Stored items from a collection =
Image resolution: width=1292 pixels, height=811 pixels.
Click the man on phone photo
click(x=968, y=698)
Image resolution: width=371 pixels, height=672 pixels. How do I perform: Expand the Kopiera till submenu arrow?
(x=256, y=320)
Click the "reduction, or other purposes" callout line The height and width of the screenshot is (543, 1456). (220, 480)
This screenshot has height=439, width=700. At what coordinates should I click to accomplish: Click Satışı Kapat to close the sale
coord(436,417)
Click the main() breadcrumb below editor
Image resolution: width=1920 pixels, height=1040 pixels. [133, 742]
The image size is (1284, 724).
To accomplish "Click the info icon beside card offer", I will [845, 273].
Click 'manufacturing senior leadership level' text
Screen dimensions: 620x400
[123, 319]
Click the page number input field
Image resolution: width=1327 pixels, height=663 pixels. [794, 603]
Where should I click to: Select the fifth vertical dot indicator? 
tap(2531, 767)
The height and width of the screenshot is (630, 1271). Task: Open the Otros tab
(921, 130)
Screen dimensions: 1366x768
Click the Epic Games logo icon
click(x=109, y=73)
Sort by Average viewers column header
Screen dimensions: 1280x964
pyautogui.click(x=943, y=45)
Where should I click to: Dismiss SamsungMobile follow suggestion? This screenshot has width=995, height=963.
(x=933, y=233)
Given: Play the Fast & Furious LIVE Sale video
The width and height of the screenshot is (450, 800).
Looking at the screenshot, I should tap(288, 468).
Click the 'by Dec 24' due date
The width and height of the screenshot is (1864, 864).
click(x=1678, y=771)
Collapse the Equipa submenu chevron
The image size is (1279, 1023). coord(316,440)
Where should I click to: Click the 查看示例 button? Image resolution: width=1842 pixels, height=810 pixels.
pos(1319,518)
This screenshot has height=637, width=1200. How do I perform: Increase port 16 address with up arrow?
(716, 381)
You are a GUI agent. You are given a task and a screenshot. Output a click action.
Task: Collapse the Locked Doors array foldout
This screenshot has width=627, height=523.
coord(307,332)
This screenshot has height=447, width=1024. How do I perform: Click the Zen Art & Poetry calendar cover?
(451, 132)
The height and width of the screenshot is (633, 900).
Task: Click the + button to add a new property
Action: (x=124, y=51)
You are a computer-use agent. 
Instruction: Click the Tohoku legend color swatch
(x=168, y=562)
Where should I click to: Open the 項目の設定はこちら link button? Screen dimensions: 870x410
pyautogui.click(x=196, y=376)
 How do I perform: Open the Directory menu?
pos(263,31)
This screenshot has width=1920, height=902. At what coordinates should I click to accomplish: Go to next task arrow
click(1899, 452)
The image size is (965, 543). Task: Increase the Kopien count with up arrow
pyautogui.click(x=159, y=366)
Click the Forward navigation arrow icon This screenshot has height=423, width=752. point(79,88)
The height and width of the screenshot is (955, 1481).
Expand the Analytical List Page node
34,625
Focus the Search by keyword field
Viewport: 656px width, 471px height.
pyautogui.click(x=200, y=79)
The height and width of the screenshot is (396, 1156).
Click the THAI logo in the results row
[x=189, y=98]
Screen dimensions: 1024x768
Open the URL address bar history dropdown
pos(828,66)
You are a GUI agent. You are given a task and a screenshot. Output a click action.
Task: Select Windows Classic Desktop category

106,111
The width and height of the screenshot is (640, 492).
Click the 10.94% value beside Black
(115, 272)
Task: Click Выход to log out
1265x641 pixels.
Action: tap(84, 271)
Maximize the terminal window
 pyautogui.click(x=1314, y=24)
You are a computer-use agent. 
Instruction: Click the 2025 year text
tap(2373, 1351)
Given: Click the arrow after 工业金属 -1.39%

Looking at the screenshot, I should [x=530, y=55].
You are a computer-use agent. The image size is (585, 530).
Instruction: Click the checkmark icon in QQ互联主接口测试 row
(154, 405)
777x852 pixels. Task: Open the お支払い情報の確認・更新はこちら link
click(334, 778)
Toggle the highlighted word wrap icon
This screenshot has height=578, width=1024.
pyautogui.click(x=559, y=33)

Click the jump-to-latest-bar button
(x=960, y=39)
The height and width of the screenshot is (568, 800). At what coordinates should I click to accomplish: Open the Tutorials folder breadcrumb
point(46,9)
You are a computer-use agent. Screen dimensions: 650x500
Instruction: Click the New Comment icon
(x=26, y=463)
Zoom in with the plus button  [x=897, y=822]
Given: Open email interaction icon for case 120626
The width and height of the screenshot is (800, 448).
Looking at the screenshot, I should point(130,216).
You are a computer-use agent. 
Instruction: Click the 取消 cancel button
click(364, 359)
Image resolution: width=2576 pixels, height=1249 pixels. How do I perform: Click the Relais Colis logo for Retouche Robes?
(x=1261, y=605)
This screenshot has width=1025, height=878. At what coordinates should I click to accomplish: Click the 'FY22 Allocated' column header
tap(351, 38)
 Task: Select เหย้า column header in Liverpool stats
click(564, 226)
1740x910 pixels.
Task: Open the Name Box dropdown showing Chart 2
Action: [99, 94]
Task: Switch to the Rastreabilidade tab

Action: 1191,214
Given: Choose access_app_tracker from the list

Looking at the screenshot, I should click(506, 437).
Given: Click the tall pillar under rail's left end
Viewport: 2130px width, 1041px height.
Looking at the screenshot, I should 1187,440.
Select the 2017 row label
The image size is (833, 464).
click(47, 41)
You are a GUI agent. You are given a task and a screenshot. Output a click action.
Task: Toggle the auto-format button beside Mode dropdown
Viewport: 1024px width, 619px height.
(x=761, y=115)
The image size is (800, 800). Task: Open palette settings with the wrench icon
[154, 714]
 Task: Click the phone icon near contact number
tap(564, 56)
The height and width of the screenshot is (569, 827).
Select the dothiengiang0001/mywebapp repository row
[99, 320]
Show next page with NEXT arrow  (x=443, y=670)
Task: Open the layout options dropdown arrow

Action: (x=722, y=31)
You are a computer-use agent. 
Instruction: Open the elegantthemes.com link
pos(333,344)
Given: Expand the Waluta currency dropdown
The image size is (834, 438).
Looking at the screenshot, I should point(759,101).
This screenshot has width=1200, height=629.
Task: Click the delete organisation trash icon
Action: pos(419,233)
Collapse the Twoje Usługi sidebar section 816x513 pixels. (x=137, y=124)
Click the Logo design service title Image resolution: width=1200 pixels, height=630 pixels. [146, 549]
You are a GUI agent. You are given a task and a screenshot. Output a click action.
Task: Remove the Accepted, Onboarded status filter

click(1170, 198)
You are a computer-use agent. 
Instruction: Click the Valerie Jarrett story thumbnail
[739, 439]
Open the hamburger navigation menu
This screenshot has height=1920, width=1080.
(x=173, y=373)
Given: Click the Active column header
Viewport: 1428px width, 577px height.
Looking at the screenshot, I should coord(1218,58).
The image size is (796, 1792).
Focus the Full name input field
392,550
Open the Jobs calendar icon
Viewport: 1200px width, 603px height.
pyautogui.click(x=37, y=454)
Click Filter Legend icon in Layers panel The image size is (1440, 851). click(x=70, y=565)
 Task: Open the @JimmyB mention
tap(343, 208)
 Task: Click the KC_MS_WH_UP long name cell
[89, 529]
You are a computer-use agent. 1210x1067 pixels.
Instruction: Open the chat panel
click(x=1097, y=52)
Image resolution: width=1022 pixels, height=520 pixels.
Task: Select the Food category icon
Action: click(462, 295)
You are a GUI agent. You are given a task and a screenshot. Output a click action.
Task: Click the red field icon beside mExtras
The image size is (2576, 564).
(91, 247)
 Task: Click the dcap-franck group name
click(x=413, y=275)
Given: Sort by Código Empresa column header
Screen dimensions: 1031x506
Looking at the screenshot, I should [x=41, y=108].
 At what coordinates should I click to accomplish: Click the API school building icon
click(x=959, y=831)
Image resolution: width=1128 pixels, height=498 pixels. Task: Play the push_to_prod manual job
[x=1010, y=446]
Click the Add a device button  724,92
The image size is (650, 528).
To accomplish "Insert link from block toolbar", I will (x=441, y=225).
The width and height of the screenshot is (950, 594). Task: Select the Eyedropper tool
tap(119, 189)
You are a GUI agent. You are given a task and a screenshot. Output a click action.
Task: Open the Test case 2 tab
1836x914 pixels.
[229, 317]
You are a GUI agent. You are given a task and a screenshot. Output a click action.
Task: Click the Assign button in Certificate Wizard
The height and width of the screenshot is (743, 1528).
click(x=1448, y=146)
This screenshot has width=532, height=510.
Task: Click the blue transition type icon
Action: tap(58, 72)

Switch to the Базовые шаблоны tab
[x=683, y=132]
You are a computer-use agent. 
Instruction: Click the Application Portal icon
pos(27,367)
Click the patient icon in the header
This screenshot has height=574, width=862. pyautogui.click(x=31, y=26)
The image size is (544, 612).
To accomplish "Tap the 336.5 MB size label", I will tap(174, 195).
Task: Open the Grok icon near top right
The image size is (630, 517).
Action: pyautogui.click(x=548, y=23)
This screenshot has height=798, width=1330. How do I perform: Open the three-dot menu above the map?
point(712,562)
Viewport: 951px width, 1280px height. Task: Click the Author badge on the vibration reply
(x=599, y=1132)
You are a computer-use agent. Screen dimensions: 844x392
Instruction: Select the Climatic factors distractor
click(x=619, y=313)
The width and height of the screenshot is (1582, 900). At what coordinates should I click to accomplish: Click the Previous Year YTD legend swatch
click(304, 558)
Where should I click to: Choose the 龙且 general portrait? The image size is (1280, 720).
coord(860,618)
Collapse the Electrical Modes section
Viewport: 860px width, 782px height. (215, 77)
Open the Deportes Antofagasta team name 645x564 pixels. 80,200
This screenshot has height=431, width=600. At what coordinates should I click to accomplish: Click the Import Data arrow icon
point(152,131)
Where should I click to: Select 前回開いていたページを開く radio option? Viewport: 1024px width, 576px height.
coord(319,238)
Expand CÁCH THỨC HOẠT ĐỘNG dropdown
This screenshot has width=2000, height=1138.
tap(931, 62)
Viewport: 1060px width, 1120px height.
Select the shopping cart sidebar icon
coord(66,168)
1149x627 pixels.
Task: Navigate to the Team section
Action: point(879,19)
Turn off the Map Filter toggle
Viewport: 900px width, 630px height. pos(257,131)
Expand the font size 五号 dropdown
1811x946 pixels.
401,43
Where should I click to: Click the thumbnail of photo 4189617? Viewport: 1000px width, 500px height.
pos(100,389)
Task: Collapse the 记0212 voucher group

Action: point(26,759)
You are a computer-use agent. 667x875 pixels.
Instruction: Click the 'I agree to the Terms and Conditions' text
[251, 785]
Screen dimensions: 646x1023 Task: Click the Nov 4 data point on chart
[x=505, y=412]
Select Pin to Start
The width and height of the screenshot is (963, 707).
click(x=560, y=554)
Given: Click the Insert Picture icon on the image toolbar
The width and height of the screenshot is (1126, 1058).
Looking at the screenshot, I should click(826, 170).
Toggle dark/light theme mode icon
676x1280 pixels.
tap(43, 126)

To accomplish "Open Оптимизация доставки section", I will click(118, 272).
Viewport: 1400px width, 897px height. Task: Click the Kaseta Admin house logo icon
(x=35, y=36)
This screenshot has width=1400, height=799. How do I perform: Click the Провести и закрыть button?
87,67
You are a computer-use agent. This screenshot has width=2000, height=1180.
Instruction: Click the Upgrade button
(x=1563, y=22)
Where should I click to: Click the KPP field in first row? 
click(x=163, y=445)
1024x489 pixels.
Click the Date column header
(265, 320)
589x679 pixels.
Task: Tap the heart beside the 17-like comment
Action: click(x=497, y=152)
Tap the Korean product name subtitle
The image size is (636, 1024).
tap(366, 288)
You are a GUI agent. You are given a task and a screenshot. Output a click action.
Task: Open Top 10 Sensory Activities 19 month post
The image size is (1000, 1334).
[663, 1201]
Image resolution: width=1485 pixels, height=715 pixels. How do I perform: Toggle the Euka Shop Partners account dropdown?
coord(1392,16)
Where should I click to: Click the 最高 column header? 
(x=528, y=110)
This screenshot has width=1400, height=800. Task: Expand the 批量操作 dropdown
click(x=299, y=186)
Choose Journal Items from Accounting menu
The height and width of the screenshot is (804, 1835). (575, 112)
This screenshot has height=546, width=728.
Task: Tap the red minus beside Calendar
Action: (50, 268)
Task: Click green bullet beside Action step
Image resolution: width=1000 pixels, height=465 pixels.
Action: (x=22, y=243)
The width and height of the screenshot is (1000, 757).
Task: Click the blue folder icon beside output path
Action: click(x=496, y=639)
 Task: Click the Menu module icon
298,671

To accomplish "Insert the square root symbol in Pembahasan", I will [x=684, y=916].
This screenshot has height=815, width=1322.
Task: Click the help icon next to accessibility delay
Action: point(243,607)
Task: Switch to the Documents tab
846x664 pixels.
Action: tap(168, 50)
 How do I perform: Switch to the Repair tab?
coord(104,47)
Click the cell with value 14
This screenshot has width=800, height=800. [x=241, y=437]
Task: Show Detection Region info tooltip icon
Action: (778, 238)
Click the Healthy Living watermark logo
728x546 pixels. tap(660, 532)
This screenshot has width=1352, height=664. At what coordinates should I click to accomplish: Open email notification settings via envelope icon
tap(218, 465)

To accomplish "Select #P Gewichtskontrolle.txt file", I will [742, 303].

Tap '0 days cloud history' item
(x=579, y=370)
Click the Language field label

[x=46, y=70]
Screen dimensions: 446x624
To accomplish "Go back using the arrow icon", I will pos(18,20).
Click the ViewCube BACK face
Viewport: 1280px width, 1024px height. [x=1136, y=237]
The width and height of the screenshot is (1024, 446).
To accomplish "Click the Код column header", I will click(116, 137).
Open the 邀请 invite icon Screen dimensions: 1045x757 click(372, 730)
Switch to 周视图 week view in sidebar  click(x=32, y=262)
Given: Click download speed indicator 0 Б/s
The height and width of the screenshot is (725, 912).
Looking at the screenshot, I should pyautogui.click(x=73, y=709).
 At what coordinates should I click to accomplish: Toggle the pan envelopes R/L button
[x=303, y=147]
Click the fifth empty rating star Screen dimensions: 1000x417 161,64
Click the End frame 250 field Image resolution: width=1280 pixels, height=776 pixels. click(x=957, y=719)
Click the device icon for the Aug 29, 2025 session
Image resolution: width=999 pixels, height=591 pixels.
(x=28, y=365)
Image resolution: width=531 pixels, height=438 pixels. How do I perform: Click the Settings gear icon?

Aim of the exercise =
Would you copy all lines in the records where the string "Sort" appears?

Solution =
Sort by Average viewers column header
Given: Sort by Código Empresa column header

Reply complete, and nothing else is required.